Break ups are hard . Trust me I feel miserable almost every day and every minute of it. I just want to just wait till I get better and feel better. Right now its pathetic. I wonder sometimes why am I like this? why is it so hard for me to first of all fall in love or start dating. Once I start lets say I like someone then its even more harder for me to move on. I dont know sometimes when you are so in love and you do so much to make it work and you get frustrated when things dont work out.. This low period is ON! I cant login to anymore social media now. The thought of him standing next to someone creates a pain in my gut . Look, I am really not jealous and I am happy for him but the pain is real. But what do I say, If you are going to do the crime you better do the time 

Also, I so happened to bump into this gtalk archives 10 years ago with one of my I would say Ex - boss.

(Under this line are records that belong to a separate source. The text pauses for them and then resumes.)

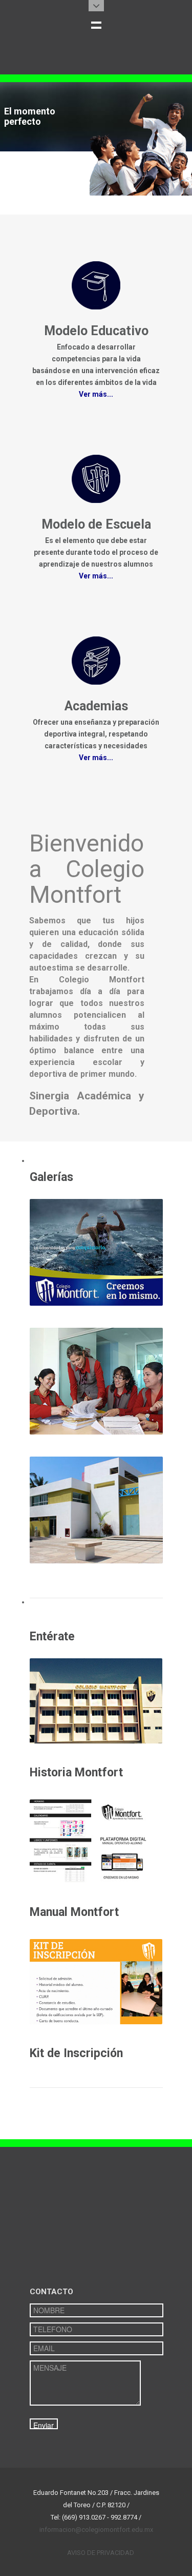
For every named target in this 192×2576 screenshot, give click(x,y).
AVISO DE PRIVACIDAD (100, 2552)
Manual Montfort (74, 1912)
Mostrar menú (96, 24)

I felt so nostalgic to read and I still wonder how I ever got over my first ever bf and but it doesnt bother me anymore. May be it would take another 10 years to get over this as well:

Hutchinson, Dallas [9:23 AM]:

whats up Carnegie

Nyanamurthy, Sowmya [9:23 AM]:

Hey Chase...

Nyanamurthy, Sowmya [9:24 AM]:

just a sec

Nyanamurthy, Sowmya [9:25 AM]:

yep...

Nyanamurthy, Sowmya [9:25 AM]:

Carnegie eh?

Hutchinson, Dallas [9:25 AM]:

yeah, i think that one's fitting...

Hutchinson, Dallas [9:25 AM]:

plus its cute right?

Nyanamurthy, Sowmya [9:25 AM]:

hehe..u seem to be giving me  diff  name everyday

Hutchinson, Dallas [9:26 AM]:

well, a misspelling of a name isn't exactly a nickname

Nyanamurthy, Sowmya [9:26 AM]:

it is

Nyanamurthy, Sowmya [9:26 AM]:

i mean

Nyanamurthy, Sowmya [9:26 AM]:

i siad diff name

Nyanamurthy, Sowmya [9:26 AM]:

said*

Nyanamurthy, Sowmya [9:27 AM]:

am fine with Carnegie...

Nyanamurthy, Sowmya [9:27 AM]:

btw i am going back to india on 28th

Nyanamurthy, Sowmya [9:27 AM]:

 

Hutchinson, Dallas [9:27 AM]:

really?  that stinks

Hutchinson, Dallas [9:27 AM]:

you should try and stay on

Hutchinson, Dallas [9:28 AM]:

we were really close to bringing you on as an analyst to replace Aruna

Nyanamurthy, Sowmya [9:28 AM]:

I wish i could have stayed back

Nyanamurthy, Sowmya [9:28 AM]:

but nothing is in my hands na

Hutchinson, Dallas [9:28 AM]:

I dont know what happened on that though... kinda stopped... plus Chuy isn't keen on losing you.. .ha

Hutchinson, Dallas [9:29 AM]:

he's been impressed

Nyanamurthy, Sowmya [9:30 AM]:

but then..i dont know

Nyanamurthy, Sowmya [9:30 AM]:

i kinda settled down 

Nyanamurthy, Sowmya [9:30 AM]:

everything bhoom...

Nyanamurthy, Sowmya [9:30 AM]:

need to just go back...

Nyanamurthy, Sowmya [9:30 AM]:

worst of all this is

Nyanamurthy, Sowmya [9:30 AM]:

satyam is coming here for his studies

Nyanamurthy, Sowmya [9:30 AM]:

satyam(his name)

Nyanamurthy, Sowmya [9:30 AM]:

am just going back

Hutchinson, Dallas [9:31 AM]:

his name is Satyam?  wow... thats easy to remember... they used to be our HCL... ha

Nyanamurthy, Sowmya [9:31 AM]:

lol....u can only remember his first name  

Nyanamurthy, Sowmya [9:31 AM]:

his last name is tough

Nyanamurthy, Sowmya [9:32 AM]:

btw u feel it easy coz of SATYAM company scandal stuffs

Nyanamurthy, Sowmya [9:32 AM]:

 

Hutchinson, Dallas [9:32 AM]:

yeah, I'm kind of a jerk when it comes to full Indian names... they are wayyyyy to hard, so I always shorten then

Nyanamurthy, Sowmya [9:32 AM]:

dont worry...same with me in American names not soo good at pronouncing them  

Hutchinson, Dallas [9:33 AM]:

as long as you remember which name is the first name, you're set

Hutchinson, Dallas [9:33 AM]:

Rama hasn't caught onto that yet  

Nyanamurthy, Sowmya [9:33 AM]:

hehe..

Nyanamurthy, Sowmya [9:34 AM]:

its like Satyam was too busy with his work and his GMAT stuffs

Nyanamurthy, Sowmya [9:34 AM]:

we hardly had relaxed in last 2 years...

Nyanamurthy, Sowmya [9:35 AM]:

i thought atleast here

Nyanamurthy, Sowmya [9:35 AM]:

we will have a good time


Time just flies and I wish it just flies so that I dont have to be feeling this shitty anymore. I also feel that I am done with guys. I cant go through this vicious cycle of going through this break ups again and again. I would rather be happy and not bother anymore.